5. Participant of childbearing potential, not practicing adequate contraception, participant who is pregnant, or participant who is breastfeeding are not eligible for this trial.

6. Participant has a bowel obstruction by clinical symptoms or computed tomography (CT) scan, sub-occlusive mesenteric disease, abdominal or gastrointestinal fistula, gastrointestinal perforation, or intra-abdominal abscess.

7. Participant has been diagnosed and/or treated with any therapy for invasive cancer \<3 years from study enrollment, completed adjuvant chemotherapy and/or targeted therapy at least 3 years from enrollment, or completed adjuvant hormonal therapy less than 4 weeks from enrollment.

8. Participant with definitively treated non-invasive malignancies such as cervical carcinoma in situ, ductal carcinoma in situ, grade 1 or 2 Stage IA endometrioid endometrial cancer, or non-melanomatous skin cancer are allowed.

9. Participant with concurrent severe medical problems unrelated to the malignancy that would significantly limit full compliance with the study or expose the participant to extreme risk or decreased life expectancy.

10. Participant has known active hepatitis or HIV with detectable viral load.

11. Participant has a known contraindication or uncontrolled hypersensitivity to the components of paclitaxel, carboplatin, IMNN-001, or their excipients.

12. Prior treatment for high-grade non-mucinous epithelial ovarian, fallopian tube, or peritoneal cancer (e.g., immunotherapy, anticancer therapy, surgery, radiation therapy).

13. Participant is receiving treatment for active autoimmune disease. "Active" refers to any condition currently requiring therapy. Examples of autoimmune disease include systemic lupus erythematosus, multiple sclerosis, inflammatory bowel disease and rheumatoid arthritis.

14. Participant who has received prior radiotherapy to any portion of the abdominal cavity or pelvis is excluded. Prior radiation for localized cancer of the breast, head and neck, or skin is permitted, if it was completed at least 3 years prior to registration, and the participant remains free of recurrent or metastatic disease.

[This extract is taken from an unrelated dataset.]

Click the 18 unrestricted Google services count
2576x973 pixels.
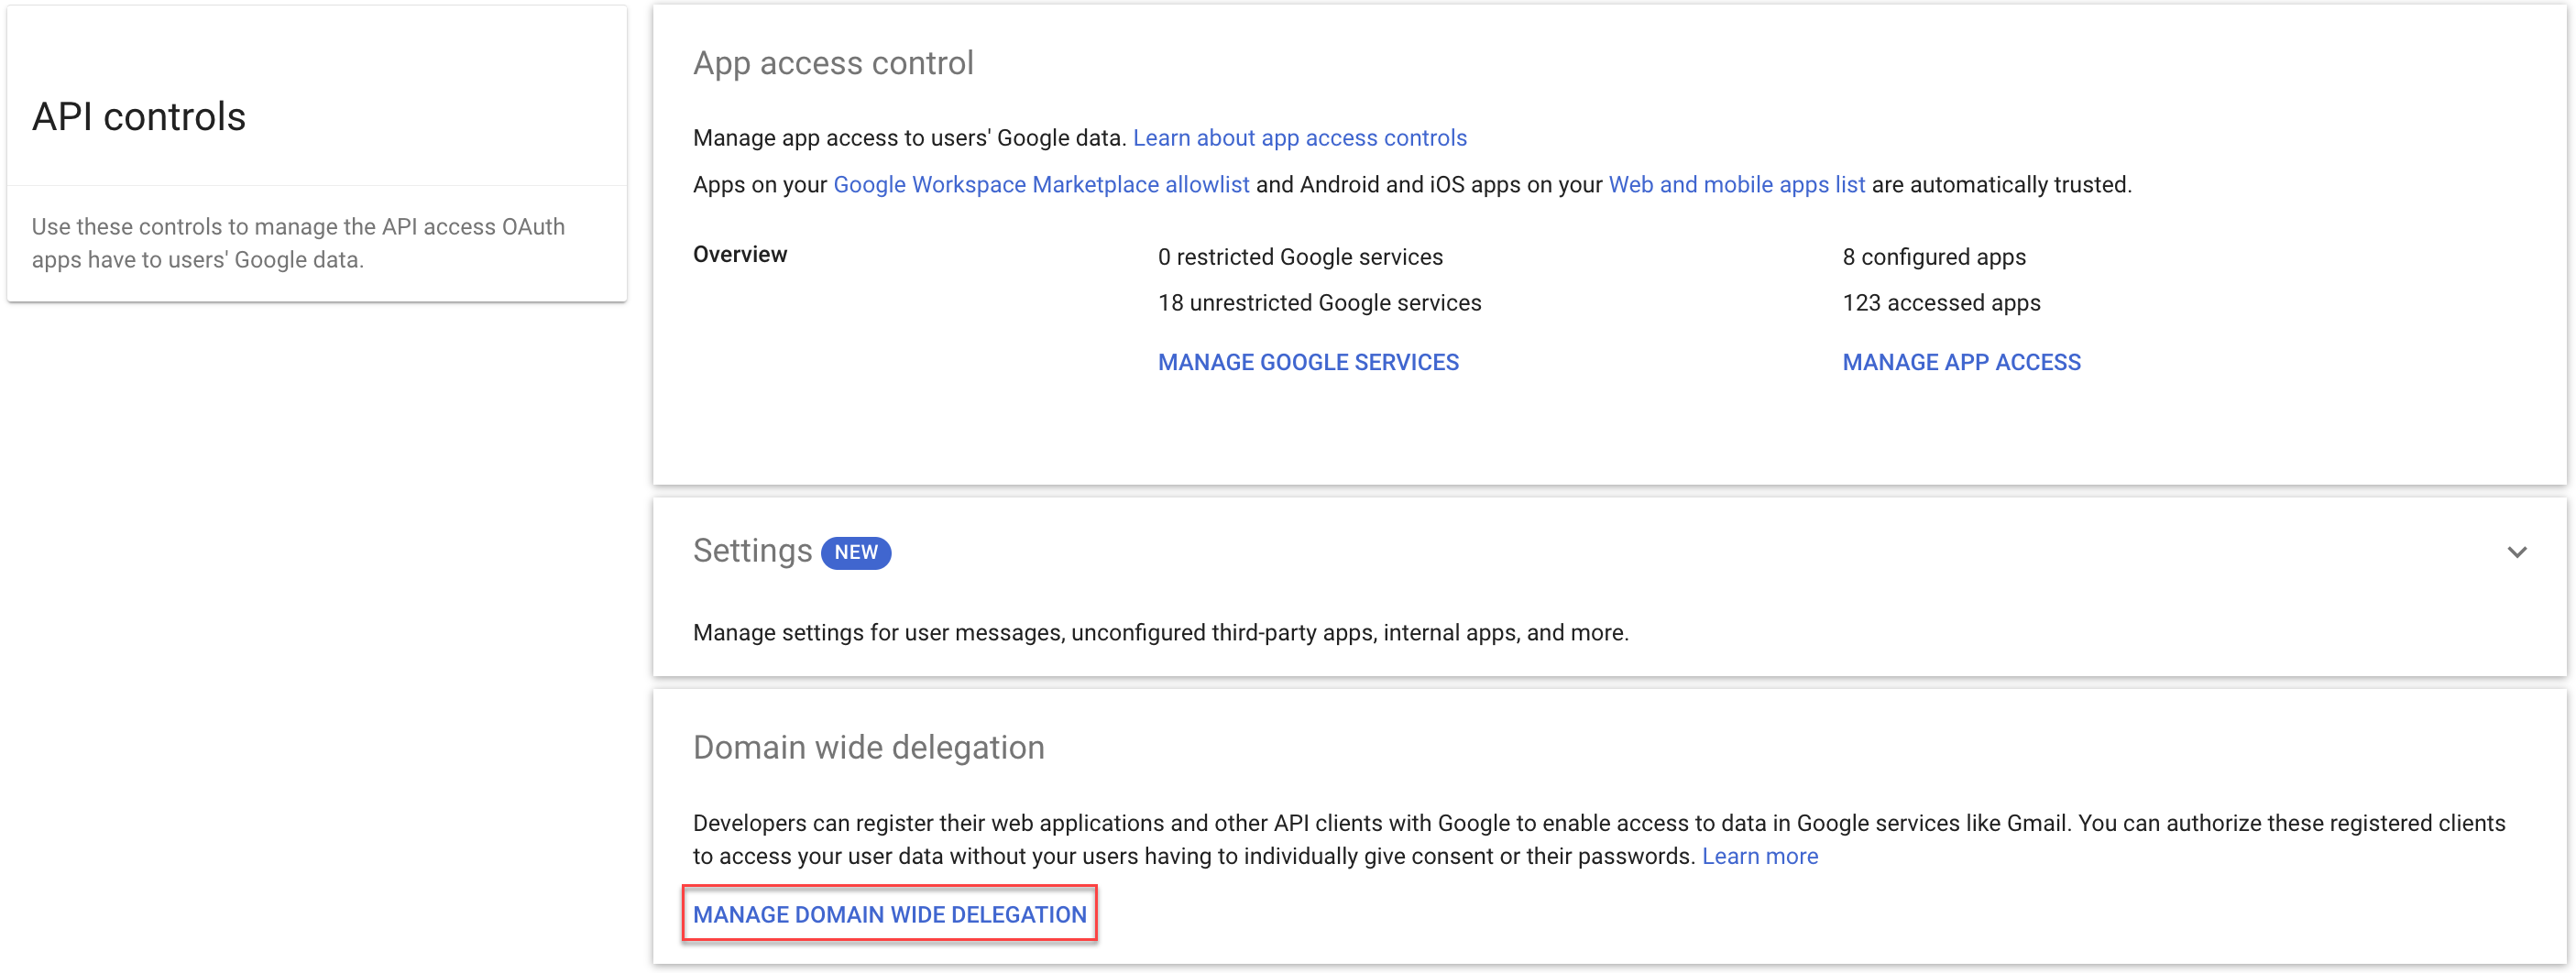point(1319,303)
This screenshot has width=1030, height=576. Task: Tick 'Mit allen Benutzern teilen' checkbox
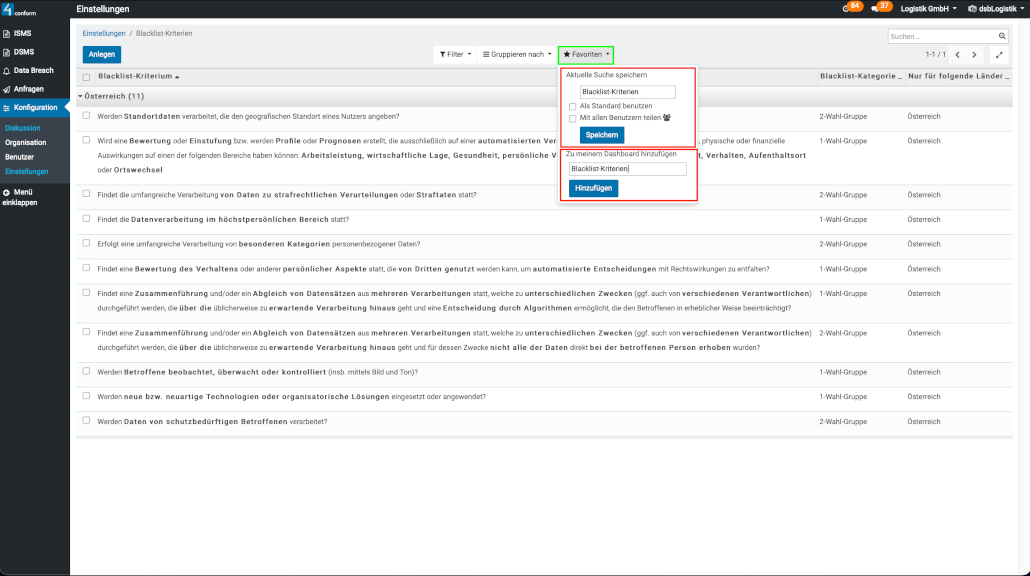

15. Participant who has received prior chemotherapy for any abdominal or pelvic tumor is excluded. Participant may have received prior adjuvant chemotherapy for localized breast cancer, if it was completed at least three years prior to registration, and that the participant remains free of recurrent or metastatic disease.

16. Participant with history or evidence upon physical examination of CNS disease, including primary brain tumor, seizures not controlled with standard medical therapy, any brain metastases, or history of cerebrovascular accident (CVA, stroke), transient ischemic attack (TIA) or subarachnoid hemorrhage within six months of the first date of treatment on this study.

17. Participant who will receive bevacizumab with the neoadjuvant or adjuvant treatment, or as maintenance will be excluded.

18. Participant with any condition/anomaly that would interfere with the appropriate placement of the IP catheter for study drug administration including abdominal surgery within 4 weeks of study entry (for reason other than IP port placement or laparoscopic diagnosis of epithelial ovarian cancer), intestinal dysfunction as defined in #6 above.